=== Given entries ===
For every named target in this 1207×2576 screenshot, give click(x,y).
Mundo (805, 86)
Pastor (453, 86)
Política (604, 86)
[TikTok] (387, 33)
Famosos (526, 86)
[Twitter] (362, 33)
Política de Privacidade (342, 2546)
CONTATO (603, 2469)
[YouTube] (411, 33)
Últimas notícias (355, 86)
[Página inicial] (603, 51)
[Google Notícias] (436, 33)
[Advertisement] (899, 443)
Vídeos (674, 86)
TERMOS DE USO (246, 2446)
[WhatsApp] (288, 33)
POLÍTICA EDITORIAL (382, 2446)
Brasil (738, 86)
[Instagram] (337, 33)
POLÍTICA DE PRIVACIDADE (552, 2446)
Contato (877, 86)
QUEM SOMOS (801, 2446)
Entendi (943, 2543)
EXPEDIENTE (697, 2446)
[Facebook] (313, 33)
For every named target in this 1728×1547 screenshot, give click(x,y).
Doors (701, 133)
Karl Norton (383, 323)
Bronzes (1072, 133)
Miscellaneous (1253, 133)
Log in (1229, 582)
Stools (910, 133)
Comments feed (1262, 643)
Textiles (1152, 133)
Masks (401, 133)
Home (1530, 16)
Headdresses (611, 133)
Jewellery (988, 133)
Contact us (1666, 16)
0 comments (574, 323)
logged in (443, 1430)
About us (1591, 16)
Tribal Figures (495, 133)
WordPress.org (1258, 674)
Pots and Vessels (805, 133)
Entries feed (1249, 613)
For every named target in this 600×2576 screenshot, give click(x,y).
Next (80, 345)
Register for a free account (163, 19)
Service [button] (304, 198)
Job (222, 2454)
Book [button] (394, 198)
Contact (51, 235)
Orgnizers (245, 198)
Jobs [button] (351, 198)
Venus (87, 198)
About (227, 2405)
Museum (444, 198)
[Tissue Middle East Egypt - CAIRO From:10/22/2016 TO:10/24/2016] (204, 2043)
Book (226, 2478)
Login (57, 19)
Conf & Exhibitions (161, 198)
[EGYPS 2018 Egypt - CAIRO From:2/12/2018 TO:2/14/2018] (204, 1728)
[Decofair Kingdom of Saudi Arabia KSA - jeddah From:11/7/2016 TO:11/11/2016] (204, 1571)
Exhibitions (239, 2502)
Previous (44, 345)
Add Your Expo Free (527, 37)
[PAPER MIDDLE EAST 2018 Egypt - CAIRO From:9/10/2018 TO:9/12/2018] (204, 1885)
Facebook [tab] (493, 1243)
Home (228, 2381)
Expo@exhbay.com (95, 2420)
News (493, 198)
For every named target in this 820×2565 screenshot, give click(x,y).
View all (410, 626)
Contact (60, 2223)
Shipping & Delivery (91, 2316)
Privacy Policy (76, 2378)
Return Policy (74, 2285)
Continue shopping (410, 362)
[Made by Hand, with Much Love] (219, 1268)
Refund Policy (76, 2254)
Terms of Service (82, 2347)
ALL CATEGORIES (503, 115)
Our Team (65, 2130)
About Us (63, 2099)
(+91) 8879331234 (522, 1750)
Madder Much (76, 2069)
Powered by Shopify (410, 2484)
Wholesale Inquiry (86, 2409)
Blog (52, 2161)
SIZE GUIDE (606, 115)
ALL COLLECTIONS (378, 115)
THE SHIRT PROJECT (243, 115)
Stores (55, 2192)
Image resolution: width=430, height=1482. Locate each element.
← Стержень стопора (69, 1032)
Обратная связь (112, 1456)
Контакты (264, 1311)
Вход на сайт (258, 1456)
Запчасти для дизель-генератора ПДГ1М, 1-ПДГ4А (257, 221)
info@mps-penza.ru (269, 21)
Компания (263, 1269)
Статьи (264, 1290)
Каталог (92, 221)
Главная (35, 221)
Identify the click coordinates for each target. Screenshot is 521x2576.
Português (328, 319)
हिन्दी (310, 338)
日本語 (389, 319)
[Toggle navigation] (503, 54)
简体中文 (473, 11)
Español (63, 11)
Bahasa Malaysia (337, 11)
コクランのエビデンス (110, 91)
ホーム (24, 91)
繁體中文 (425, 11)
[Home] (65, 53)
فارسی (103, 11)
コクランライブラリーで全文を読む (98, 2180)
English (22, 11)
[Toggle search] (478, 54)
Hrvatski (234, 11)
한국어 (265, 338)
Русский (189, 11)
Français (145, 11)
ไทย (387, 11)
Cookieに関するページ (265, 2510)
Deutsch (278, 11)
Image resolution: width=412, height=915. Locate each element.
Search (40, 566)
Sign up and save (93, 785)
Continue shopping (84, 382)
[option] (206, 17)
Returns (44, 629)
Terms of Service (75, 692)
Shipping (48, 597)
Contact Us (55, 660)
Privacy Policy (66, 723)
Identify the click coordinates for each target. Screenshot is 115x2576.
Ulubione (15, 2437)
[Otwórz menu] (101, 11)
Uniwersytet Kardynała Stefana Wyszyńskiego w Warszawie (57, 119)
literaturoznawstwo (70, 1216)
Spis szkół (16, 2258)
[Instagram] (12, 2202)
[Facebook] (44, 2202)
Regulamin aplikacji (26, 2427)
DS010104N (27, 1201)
===
- **About this exercise**: Only the number is wanted here. Please work out how many lines of the records contain "width".

- **Answer box**: 2